Pinotti costretta alle scuse: "Abbiamo sbagliato"

Oggi il ministro gaffeur è stato costretto a scusarsi: "Sì ieri abbiamo sbagliato a dare per buone alcune foto pubblicate dalla stampa per annunciare l’invio dell’Esercito nei luoghi colpiti da maltempo e terremoto"

Pinotti costretta alle scuse: "Abbiamo sbagliato"
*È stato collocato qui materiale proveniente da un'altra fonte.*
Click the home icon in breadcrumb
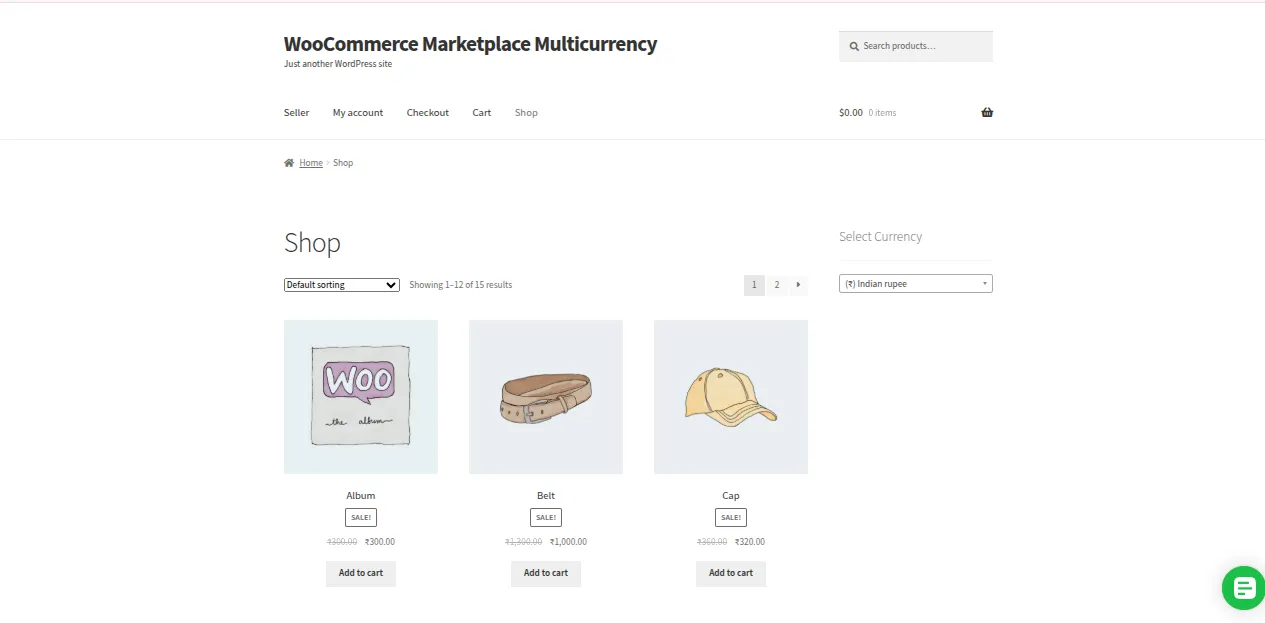This screenshot has width=1265, height=623. tap(289, 163)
Mercoledì aveva pubblicato le foto dei nostri militari intenti a spalare enormi cumuli di neve: “Personale e mezzi dell’Esercito già operativi nelle province di Teramo e Chieti per #emergenzaabruzzo”, aveva twittato il ministro della Difesa Roberta Pinotti dal suo account ufficiale. Peccato che quelle foto risalissero al lontano 5 febbraio del 2014 e fossero state scattate, nel Veneto, in occasione dell’emergenza neve nelle province di Belluno e di Treviso.
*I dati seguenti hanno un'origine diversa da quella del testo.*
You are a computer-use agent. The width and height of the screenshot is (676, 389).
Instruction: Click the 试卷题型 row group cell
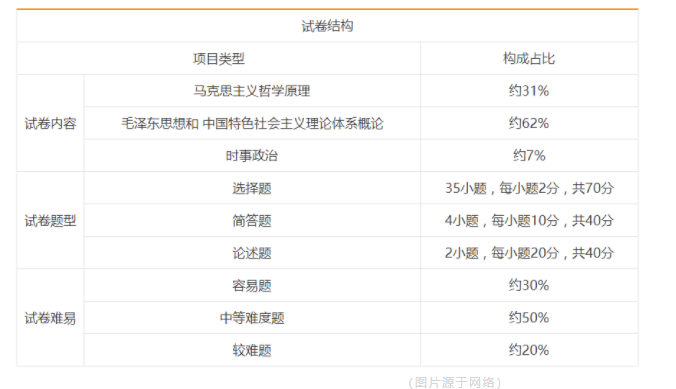pyautogui.click(x=50, y=221)
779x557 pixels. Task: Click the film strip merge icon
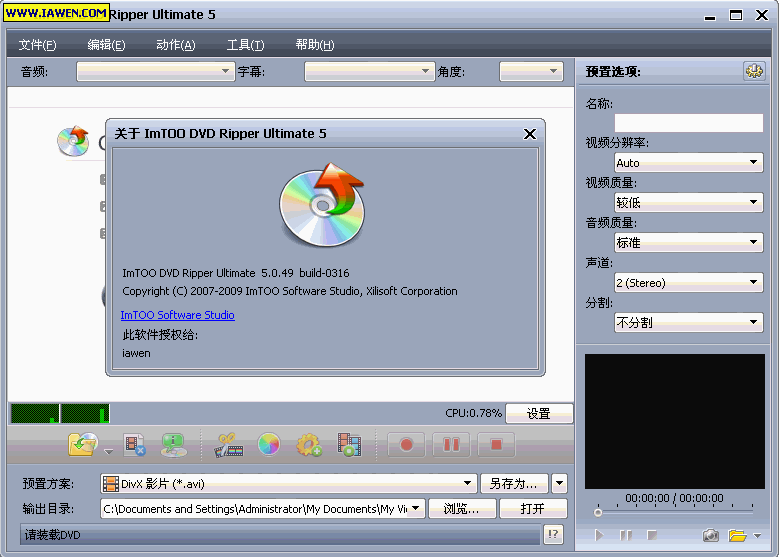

A denunciare la foto “fake” è stato Paolo Domenico Attivissimo, un blogger “acchiappa bufale” che dal suo blog – il “Disinformatico– ha denunciato: “la foto principale che accompagna il tweet (della Pinotti) è falsa: circola in Rete almeno dal 2014. Ed è lì da un giorno intero senza che nessuno la rimuova, nonostante il fiume di segnalazioni. Non solo: anche varie testate giornalistiche, compresa l’Ansa, l’hanno pubblicata spacciandola per una foto dei soccorsi attuali”.

Così, oggi, il ministro gaffeur è stato costretto a scusarsi: “Sì ieri abbiamo sbagliato a dare per buone alcune foto pubblicate dalla stampa per annunciare l’invio dell’Esercito nei luoghi colpiti da maltempo e terremoto. Fra le varie immagini scelte, ce n’erano infatti alcune non attuali. Abbiamo sbagliato e chiediamo scusa a tutti”.

“Ma i soccorsi dei nostri militari – prosegue la Pinotti – non sono una bufala. Ringraziamo chi ci ha gentilmente segnalato l’errore, ma non possiamo accettare che venga messo in dubbio il lavoro di uomini e donne che stanno aiutando le migliaia di persone in difficoltà per neve e terremoto”.

La Pinotti corregge il tiro allegando “una foto scattata in queste ore a Nommisci, nei pressi di Amatrice”. Stavolta il ministro distratto sembra aver verificato la genuinità dello scatto garantendo che questa è “una foto vera”. Si tratta di una lezione di umiltà, secondo il blogger che, sempre dalle colonne del suo Disinformatico puntualizza: “Prima di tuonare altezzosamente contro le false notizie diffuse dal popolo della Rete, sarebbe dignitoso se le cariche dello Stato e chi fa giornalismo per lavoro si dessero un minimo da fare per non pubblicarne”. Un monito che, riflettendoci bene, suona come l’intramontato detto: “Chi è senza peccato scagli la prima pietra”.